On Thurs. evening, August 25th at 6:30 p.m. award-winning author Adam Hochschild will be presenting a talk on his latest book, Spain in our Hearts: Americans in the Spanish Civil War, 1936-1939, in LPL’s Callahan Hall.

In his new work Hochschild offers a fascinating account of the Spanish Civil War, the only time that nearly 3,000 Americans joined someone else’s civil war against the wishes of their own country. Volunteers flooded to Spain to help its democratic government fight off a fascist uprising led by Francisco Franco and aided by Hitler and Mussolini. “All of us who care about social justice feel a need for political ancestors,” Hochschild writes, “and surely, it seems, that’s what these [volunteers] were.”

Today we’re accustomed to remembering the war through Hemingway’s novel For Whom the Bell Tolls, George Orwell’s memoirs, and Robert Capa’s photographs. But Adam Hochschild has discovered some less familiar yet equally compelling characters who reveal the full tragedy and importance of the war, including: 

  • a fiery nineteen-year-old Kentucky woman whose honeymoon in wartime Spain turned into an extended stay
  • a Swarthmore College senior who was the first American casualty in the battle for Madrid
  • a pair of fiercely partisan, rivalrous New York Times reporters who covered the war from opposite sides
  • and a swashbuckling Texas oilman with Nazi sympathies who sold Franco almost all his oil — at reduced prices, and on credit.

 

“Few American volunteers doubted that they were fighting the first battle of the world war to come, and they were right,” Hochschild remarks. It was in many ways the inaugural conflict of World War II, and we still have much to learn from it.

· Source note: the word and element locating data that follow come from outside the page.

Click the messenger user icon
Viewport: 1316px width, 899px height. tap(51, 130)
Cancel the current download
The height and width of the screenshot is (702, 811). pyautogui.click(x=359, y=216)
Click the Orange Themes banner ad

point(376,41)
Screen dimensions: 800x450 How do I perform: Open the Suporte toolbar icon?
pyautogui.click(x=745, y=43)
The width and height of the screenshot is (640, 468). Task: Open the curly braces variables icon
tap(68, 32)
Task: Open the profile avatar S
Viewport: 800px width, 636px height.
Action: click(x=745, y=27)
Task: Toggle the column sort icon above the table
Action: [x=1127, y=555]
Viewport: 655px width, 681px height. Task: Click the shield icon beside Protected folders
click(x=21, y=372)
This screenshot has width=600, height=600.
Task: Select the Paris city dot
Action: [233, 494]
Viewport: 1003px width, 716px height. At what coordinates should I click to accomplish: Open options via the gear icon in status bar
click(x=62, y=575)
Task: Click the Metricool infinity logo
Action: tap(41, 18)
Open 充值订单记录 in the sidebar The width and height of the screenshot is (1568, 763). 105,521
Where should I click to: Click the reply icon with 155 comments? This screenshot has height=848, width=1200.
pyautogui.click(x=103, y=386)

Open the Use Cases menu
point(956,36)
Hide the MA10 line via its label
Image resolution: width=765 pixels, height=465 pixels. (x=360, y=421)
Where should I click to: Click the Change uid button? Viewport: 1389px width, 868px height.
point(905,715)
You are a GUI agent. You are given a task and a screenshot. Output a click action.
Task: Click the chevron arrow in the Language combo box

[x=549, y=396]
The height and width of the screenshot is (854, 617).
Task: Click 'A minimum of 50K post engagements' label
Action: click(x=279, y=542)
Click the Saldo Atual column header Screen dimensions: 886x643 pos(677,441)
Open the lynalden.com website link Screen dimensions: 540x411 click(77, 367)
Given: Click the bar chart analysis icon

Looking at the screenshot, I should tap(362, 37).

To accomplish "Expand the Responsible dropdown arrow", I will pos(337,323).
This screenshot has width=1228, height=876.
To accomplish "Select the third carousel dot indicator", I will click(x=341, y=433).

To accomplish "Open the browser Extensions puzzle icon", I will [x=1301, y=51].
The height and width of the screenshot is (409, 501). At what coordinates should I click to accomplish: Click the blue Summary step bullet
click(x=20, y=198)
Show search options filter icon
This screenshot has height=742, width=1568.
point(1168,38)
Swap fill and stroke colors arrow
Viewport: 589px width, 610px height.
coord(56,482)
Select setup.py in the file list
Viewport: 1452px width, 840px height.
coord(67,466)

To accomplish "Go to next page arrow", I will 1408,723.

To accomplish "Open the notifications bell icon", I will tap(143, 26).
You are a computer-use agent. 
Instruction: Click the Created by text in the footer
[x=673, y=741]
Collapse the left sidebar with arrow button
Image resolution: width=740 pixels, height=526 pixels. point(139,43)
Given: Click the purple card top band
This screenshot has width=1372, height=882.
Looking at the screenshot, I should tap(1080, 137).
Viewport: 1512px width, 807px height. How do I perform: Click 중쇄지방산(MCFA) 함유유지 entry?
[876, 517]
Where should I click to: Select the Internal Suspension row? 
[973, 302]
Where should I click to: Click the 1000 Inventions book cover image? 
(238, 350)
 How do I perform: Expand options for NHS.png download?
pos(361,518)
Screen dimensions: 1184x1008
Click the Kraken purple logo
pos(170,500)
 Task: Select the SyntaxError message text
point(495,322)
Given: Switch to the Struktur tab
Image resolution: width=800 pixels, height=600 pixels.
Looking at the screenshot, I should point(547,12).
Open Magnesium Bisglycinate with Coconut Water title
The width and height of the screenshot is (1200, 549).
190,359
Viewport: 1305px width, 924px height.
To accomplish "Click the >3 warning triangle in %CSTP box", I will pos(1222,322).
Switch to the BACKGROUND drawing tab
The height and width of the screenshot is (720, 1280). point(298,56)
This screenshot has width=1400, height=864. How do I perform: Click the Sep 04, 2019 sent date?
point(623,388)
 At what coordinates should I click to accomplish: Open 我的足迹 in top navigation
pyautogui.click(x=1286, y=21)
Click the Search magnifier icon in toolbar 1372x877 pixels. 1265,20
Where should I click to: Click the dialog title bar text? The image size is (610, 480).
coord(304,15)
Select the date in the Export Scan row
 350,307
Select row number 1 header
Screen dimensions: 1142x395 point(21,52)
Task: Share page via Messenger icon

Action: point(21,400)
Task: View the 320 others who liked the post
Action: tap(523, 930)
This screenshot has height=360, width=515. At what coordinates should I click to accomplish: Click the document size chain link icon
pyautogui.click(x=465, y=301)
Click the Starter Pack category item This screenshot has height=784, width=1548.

Adam Hochschild is the author of seven books and a cofounder of [the magazine] Mother Jones. King Leopold’s Ghost was a finalist for the National Book Critics Circle Award, as was his recent To End All Wars, winner of the Dayton Literary Peace Prize. Bury the Chains was a finalist for the National Book Award and won the Los Angeles Times Book Prize and the PEN USA Literary Award. He lives in Berkeley, California where he is a professor at the UC Berkeley Graduate School of Journalism.